Stored data entries
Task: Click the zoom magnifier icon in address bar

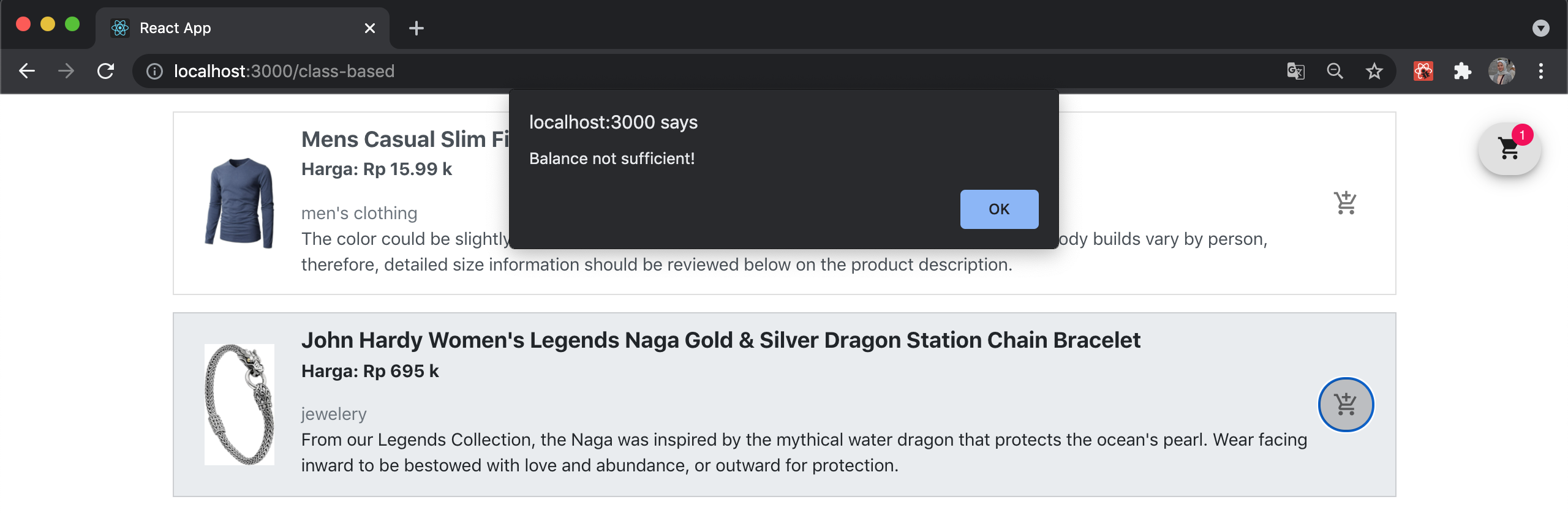Action: pyautogui.click(x=1335, y=71)
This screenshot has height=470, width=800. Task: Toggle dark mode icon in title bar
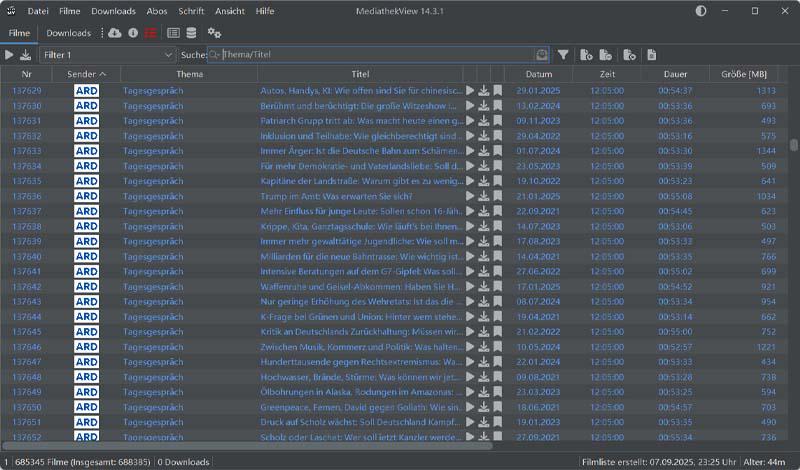click(701, 10)
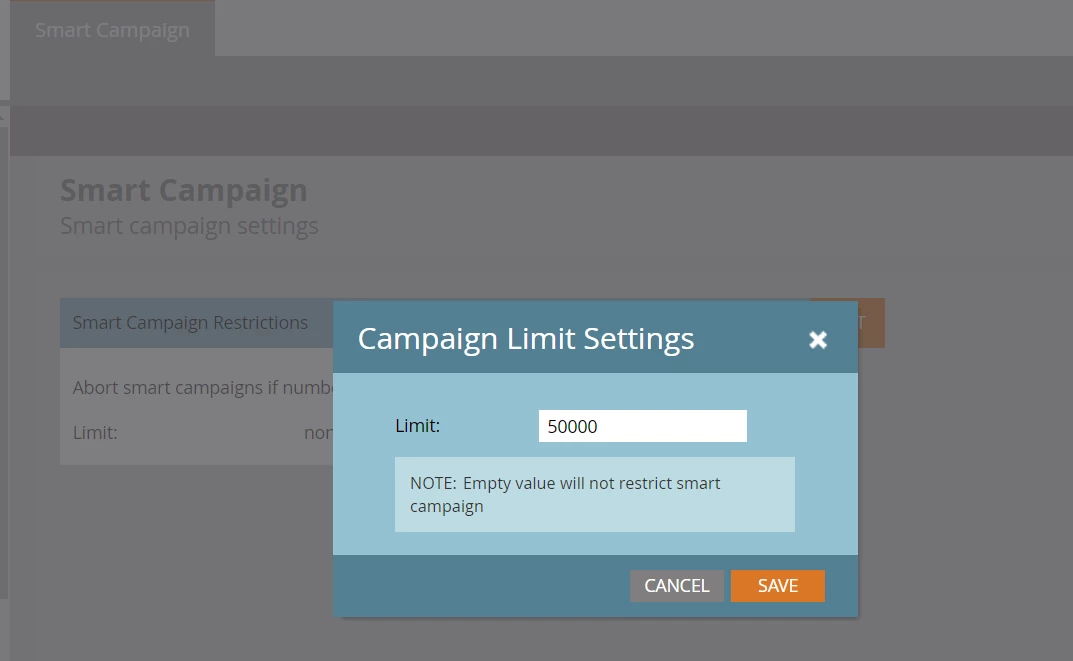The height and width of the screenshot is (661, 1073).
Task: Click the bold Smart Campaign page heading
Action: pyautogui.click(x=183, y=190)
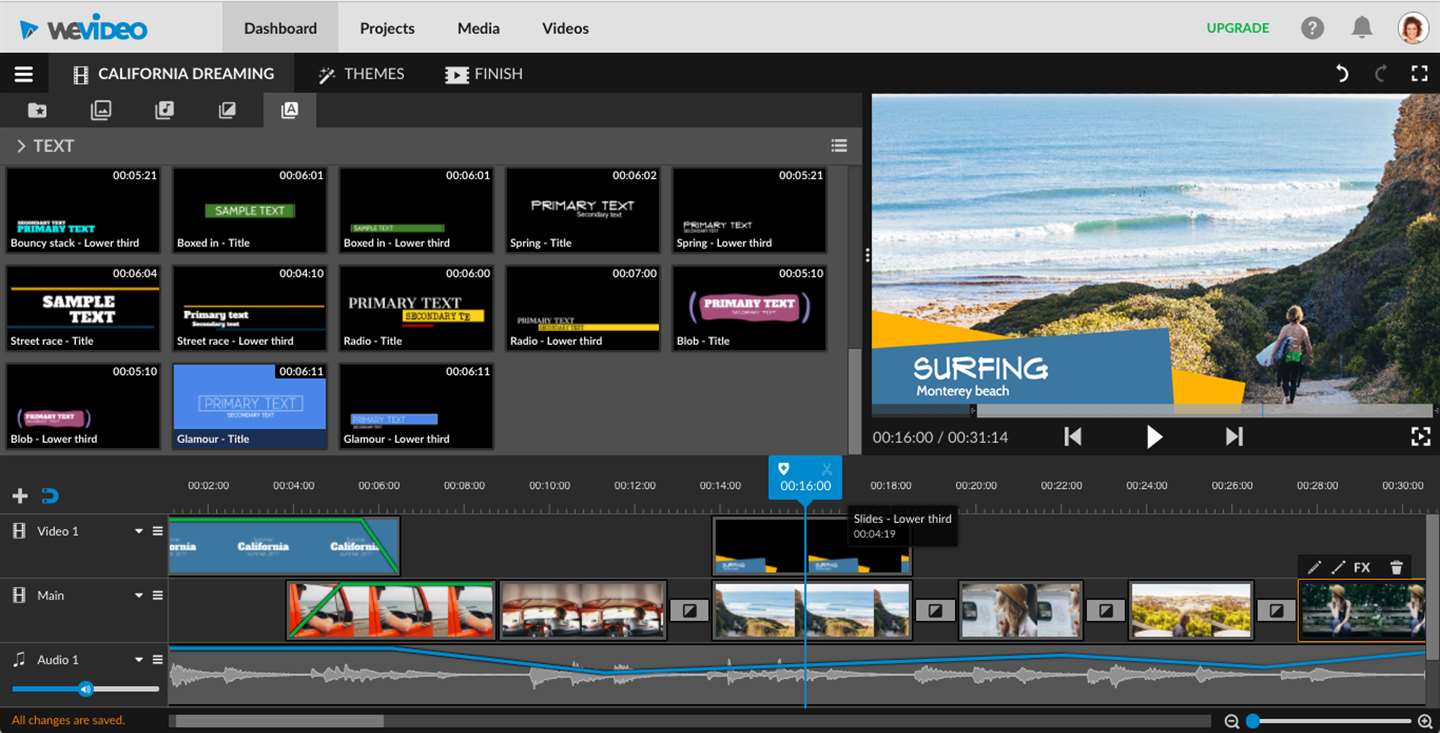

**What you will do**
What you hand back should match the entries above exactly, except that no picture appears.

**Written response**
Task: Click the zoom magnifier icon in address bar

Action: pyautogui.click(x=1335, y=71)
This screenshot has height=470, width=800. Task: Toggle dark mode icon in title bar
click(701, 10)
The height and width of the screenshot is (661, 1073).
Task: Click the bold Smart Campaign page heading
Action: pyautogui.click(x=183, y=190)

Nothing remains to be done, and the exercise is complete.